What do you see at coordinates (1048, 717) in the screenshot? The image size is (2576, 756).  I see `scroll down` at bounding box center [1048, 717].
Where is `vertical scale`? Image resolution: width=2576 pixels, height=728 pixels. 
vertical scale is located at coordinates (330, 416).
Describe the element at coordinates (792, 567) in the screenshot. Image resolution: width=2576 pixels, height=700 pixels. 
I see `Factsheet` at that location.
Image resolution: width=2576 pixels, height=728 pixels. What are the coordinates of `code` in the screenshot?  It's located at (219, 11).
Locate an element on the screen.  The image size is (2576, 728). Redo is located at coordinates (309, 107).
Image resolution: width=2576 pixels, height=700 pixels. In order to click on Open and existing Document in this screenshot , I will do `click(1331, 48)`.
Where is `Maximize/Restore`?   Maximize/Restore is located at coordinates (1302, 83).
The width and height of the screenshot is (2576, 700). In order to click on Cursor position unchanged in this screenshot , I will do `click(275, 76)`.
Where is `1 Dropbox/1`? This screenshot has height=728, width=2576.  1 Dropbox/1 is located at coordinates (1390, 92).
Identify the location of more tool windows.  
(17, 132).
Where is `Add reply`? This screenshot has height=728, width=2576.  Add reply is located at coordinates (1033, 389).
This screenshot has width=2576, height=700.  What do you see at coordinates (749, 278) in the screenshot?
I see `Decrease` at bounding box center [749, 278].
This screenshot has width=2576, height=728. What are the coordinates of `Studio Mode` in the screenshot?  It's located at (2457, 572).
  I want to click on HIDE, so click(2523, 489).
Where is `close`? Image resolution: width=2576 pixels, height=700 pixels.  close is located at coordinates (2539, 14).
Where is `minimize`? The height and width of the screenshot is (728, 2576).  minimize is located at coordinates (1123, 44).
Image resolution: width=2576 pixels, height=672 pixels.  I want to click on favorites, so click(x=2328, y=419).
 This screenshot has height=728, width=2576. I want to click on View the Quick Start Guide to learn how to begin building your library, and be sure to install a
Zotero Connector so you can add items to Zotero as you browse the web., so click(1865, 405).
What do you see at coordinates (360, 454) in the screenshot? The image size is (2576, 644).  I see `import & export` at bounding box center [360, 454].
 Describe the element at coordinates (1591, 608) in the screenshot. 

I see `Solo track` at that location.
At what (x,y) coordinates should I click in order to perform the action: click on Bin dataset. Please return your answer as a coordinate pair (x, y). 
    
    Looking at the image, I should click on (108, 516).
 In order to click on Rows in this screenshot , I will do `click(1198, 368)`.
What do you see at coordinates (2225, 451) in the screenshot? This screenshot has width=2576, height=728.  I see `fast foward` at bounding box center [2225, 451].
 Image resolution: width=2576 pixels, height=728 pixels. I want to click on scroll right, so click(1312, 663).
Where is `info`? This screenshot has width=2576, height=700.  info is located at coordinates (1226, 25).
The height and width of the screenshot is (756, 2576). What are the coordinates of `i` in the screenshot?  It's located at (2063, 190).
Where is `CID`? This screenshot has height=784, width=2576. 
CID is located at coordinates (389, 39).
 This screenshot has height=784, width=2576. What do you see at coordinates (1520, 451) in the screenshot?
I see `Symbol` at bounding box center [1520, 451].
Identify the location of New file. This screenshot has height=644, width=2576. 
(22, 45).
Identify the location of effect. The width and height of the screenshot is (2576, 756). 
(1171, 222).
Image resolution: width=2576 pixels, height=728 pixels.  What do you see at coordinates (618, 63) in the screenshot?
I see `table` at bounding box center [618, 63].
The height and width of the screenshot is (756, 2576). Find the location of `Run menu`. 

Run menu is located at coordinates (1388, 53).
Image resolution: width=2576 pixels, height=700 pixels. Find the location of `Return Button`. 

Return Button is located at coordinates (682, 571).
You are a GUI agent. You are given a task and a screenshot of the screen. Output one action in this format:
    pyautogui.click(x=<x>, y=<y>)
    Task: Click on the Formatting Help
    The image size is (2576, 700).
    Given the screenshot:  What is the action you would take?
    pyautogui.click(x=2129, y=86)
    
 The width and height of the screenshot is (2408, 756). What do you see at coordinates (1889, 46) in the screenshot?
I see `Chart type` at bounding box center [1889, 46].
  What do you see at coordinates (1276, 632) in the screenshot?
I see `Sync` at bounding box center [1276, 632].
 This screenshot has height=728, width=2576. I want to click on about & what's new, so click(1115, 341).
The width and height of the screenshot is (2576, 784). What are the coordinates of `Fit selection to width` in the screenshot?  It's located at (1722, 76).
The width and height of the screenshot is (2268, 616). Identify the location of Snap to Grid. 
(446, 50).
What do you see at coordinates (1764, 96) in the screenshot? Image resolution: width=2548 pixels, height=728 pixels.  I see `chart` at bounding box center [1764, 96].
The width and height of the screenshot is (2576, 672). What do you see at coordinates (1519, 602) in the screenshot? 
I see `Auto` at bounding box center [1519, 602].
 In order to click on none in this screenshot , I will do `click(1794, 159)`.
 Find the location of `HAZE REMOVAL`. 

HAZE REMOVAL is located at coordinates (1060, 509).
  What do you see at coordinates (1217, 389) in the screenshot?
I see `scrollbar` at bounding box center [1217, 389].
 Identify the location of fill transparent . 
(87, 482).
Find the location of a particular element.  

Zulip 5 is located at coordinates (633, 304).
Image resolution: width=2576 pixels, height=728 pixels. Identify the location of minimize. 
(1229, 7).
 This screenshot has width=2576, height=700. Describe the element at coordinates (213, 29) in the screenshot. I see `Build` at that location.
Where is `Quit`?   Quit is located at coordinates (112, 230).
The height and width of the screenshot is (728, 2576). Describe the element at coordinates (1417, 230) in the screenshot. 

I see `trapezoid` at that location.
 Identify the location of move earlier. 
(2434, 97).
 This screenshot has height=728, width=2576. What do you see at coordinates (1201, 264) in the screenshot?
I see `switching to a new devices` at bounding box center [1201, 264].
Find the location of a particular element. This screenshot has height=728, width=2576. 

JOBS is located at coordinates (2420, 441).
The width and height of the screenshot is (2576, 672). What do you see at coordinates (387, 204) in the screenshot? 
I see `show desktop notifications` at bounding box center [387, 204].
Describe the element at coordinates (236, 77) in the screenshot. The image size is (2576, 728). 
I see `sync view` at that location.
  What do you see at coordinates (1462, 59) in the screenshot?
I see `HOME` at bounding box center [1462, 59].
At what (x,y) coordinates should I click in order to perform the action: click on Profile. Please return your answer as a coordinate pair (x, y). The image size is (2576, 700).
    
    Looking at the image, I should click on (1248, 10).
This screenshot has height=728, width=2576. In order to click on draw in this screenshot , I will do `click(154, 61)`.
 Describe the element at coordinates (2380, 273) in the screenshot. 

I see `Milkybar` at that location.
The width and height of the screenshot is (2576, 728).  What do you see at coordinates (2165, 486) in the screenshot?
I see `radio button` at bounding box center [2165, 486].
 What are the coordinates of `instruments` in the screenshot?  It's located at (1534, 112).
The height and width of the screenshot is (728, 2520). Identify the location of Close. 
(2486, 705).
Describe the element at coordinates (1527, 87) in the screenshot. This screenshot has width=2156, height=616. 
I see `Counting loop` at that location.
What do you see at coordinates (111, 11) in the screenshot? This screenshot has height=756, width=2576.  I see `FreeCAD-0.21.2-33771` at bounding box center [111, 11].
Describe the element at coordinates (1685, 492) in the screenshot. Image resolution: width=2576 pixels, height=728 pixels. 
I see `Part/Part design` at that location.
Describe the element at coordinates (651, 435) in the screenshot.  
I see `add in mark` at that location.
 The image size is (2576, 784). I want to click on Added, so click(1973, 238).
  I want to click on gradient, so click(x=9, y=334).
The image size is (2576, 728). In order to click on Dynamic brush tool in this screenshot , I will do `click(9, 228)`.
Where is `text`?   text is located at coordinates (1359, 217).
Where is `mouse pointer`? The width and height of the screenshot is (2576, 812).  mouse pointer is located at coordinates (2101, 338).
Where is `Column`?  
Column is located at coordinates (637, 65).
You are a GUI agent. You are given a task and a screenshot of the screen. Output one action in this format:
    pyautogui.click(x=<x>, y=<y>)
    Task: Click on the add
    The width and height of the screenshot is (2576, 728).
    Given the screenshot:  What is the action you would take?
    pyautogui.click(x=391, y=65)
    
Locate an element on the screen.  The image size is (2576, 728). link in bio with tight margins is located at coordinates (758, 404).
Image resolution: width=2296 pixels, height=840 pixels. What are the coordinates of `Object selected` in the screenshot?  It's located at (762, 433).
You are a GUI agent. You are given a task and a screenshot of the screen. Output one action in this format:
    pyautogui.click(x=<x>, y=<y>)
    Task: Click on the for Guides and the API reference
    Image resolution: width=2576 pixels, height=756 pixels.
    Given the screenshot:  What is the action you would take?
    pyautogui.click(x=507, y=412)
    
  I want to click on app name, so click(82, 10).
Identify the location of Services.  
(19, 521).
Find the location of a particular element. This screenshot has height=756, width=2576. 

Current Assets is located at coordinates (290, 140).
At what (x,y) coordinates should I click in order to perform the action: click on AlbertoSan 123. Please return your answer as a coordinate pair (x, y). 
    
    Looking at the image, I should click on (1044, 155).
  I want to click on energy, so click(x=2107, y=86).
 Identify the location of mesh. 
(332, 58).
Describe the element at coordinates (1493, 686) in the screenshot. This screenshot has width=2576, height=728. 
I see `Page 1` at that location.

*待办任务*: 能否把上面从含有“The width and height of the screenshot is (2268, 616).”的那一行到含有“What do you see at coordinates (1764, 96)”的那一行（首尾两行都算在内）原封不动地再写一遍？

*任务答案*:
The width and height of the screenshot is (2268, 616). Identify the location of Snap to Grid. 
(446, 50).
What do you see at coordinates (1764, 96) in the screenshot? Image resolution: width=2548 pixels, height=728 pixels.  I see `chart` at bounding box center [1764, 96].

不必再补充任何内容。